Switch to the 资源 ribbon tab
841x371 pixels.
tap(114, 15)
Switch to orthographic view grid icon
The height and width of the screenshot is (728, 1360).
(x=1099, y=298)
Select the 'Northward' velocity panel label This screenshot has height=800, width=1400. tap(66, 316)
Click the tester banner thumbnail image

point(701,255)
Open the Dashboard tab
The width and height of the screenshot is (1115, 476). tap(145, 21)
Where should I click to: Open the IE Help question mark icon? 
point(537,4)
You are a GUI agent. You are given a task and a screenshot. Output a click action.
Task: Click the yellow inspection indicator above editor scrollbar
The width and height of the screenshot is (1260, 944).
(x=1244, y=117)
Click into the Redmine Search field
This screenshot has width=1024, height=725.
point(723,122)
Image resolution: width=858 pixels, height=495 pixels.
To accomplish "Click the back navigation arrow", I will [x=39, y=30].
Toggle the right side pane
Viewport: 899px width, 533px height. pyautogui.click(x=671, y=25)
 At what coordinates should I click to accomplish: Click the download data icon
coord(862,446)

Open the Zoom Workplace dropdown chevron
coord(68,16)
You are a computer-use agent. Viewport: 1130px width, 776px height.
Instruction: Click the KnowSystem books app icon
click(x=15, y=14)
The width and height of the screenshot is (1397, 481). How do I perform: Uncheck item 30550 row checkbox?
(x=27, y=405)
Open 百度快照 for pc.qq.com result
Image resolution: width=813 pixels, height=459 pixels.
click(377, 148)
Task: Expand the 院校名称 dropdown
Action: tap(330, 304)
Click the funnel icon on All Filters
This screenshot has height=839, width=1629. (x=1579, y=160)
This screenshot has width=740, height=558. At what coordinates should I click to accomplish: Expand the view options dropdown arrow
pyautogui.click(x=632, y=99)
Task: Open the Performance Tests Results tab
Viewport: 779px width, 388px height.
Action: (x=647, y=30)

========================================================================

### Work to complete
Transcribe every record above word for word.

### Output of the task
Switch to the 资源 ribbon tab
841x371 pixels.
tap(114, 15)
Switch to orthographic view grid icon
The height and width of the screenshot is (728, 1360).
(x=1099, y=298)
Select the 'Northward' velocity panel label This screenshot has height=800, width=1400. tap(66, 316)
Click the tester banner thumbnail image

point(701,255)
Open the Dashboard tab
The width and height of the screenshot is (1115, 476). tap(145, 21)
Where should I click to: Open the IE Help question mark icon? 
point(537,4)
You are a GUI agent. You are given a task and a screenshot. Output a click action.
Task: Click the yellow inspection indicator above editor scrollbar
The width and height of the screenshot is (1260, 944).
(x=1244, y=117)
Click into the Redmine Search field
This screenshot has width=1024, height=725.
point(723,122)
Image resolution: width=858 pixels, height=495 pixels.
To accomplish "Click the back navigation arrow", I will [x=39, y=30].
Toggle the right side pane
Viewport: 899px width, 533px height. pyautogui.click(x=671, y=25)
 At what coordinates should I click to accomplish: Click the download data icon
coord(862,446)

Open the Zoom Workplace dropdown chevron
coord(68,16)
You are a computer-use agent. Viewport: 1130px width, 776px height.
Instruction: Click the KnowSystem books app icon
click(x=15, y=14)
The width and height of the screenshot is (1397, 481). How do I perform: Uncheck item 30550 row checkbox?
(x=27, y=405)
Open 百度快照 for pc.qq.com result
Image resolution: width=813 pixels, height=459 pixels.
click(377, 148)
Task: Expand the 院校名称 dropdown
Action: tap(330, 304)
Click the funnel icon on All Filters
This screenshot has height=839, width=1629. (x=1579, y=160)
This screenshot has width=740, height=558. At what coordinates should I click to accomplish: Expand the view options dropdown arrow
pyautogui.click(x=632, y=99)
Task: Open the Performance Tests Results tab
Viewport: 779px width, 388px height.
Action: (x=647, y=30)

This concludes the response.